Saved data entries:
◆ ◆ ◆ ◆ ◆
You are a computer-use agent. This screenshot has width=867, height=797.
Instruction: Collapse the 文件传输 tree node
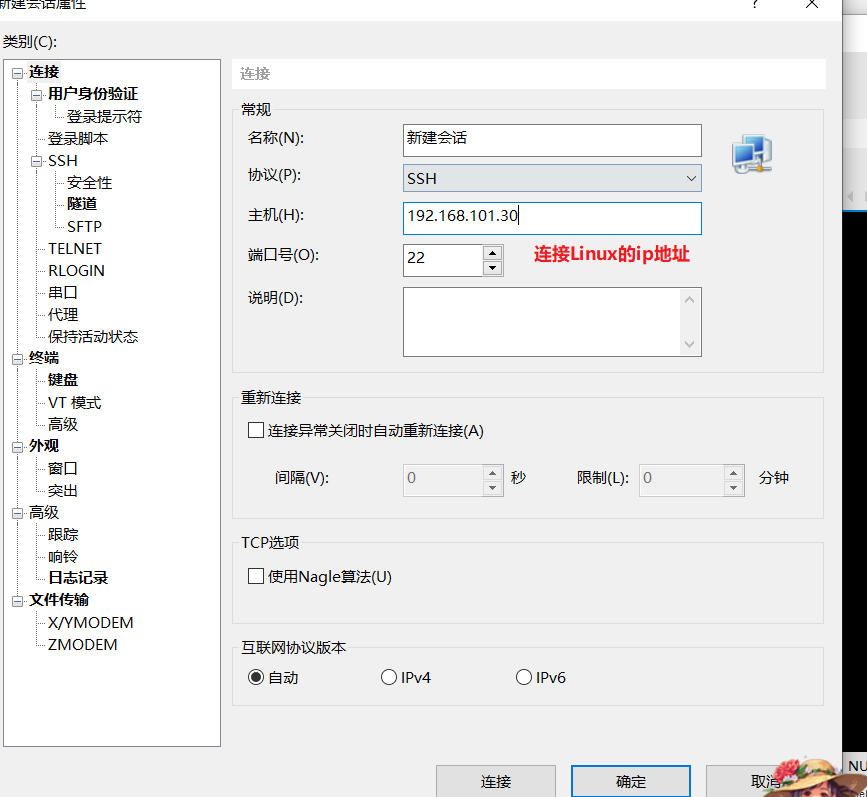point(16,600)

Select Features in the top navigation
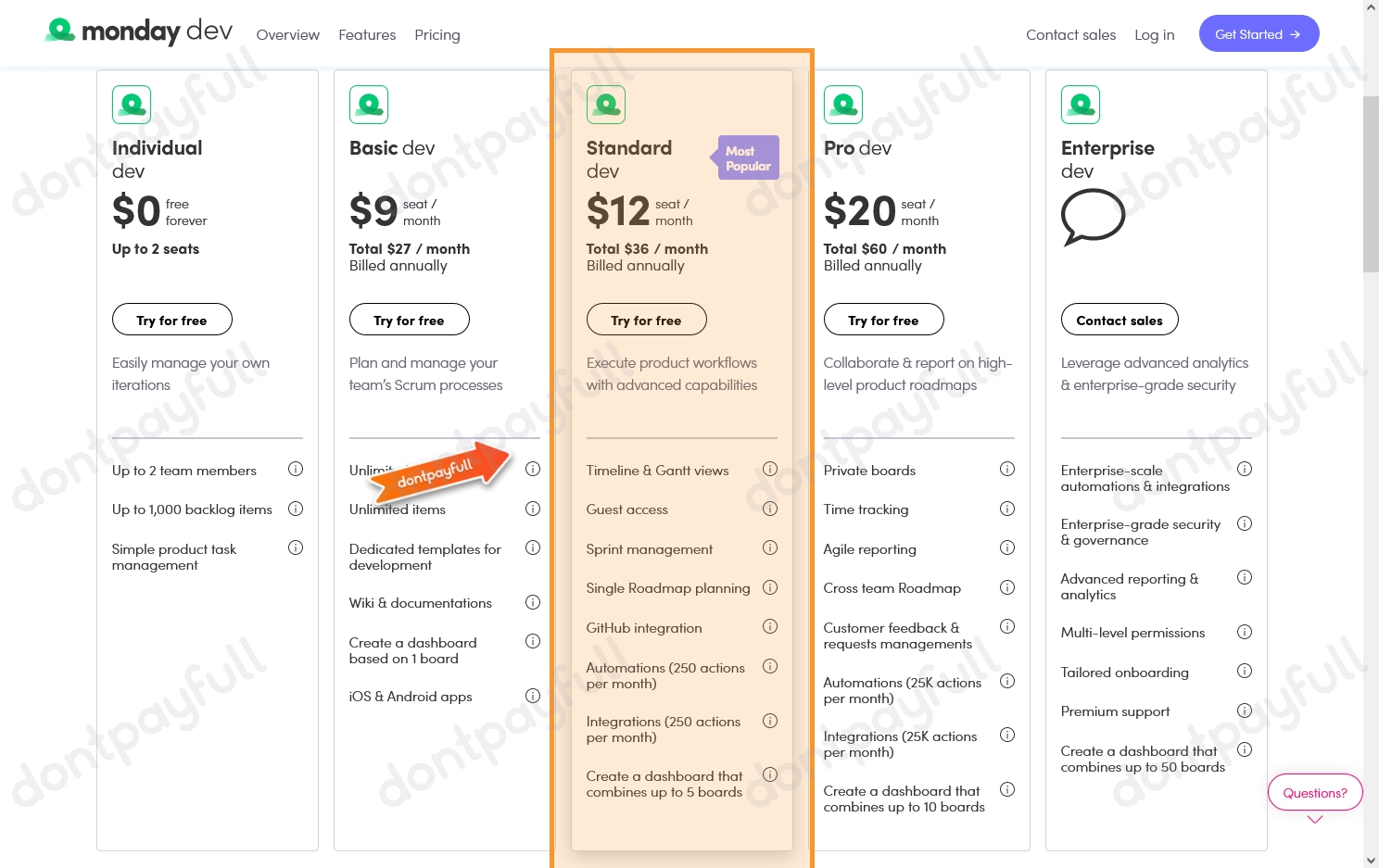tap(367, 34)
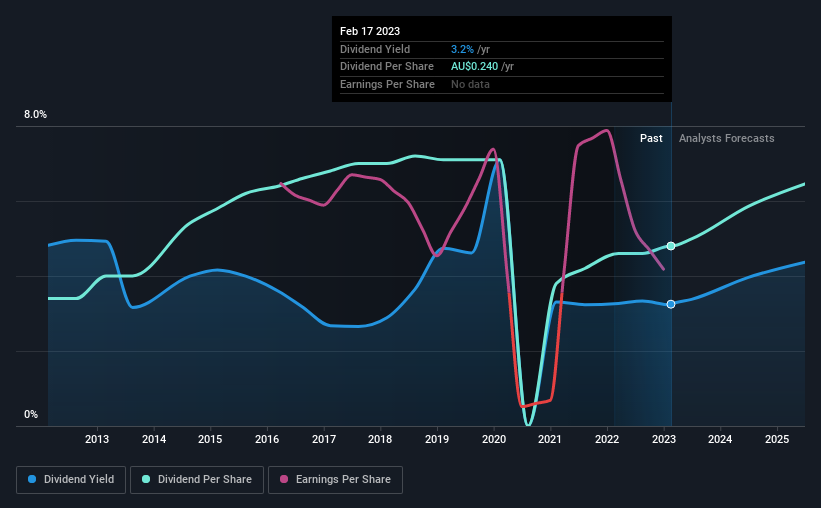Click the teal Dividend Per Share legend dot
Viewport: 821px width, 508px height.
pos(146,479)
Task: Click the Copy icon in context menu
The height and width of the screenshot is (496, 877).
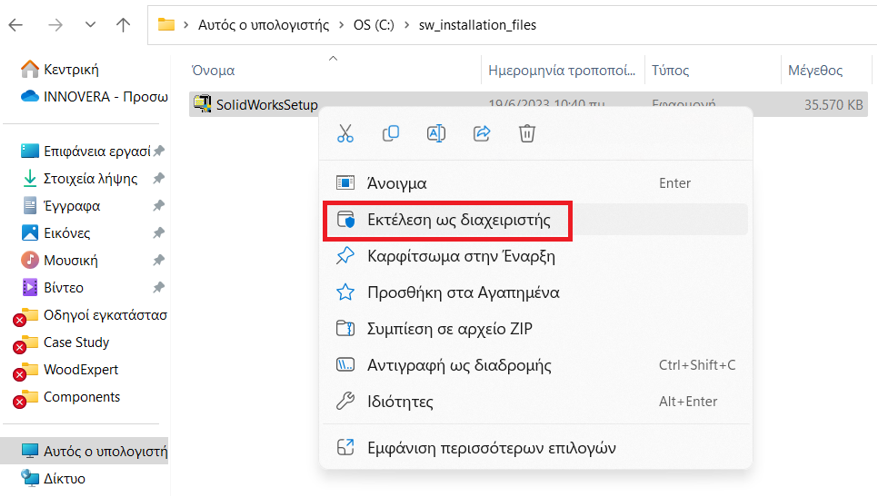Action: pos(391,133)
◆ ◆ ◆ ◆ ◆
| Task requirements |
Return exactly the lines from the one with "The height and" through the last line of the entries above, both ends included. No pictures may appear in the copy.

| Answer area |
The height and width of the screenshot is (496, 877).
Action: pos(391,133)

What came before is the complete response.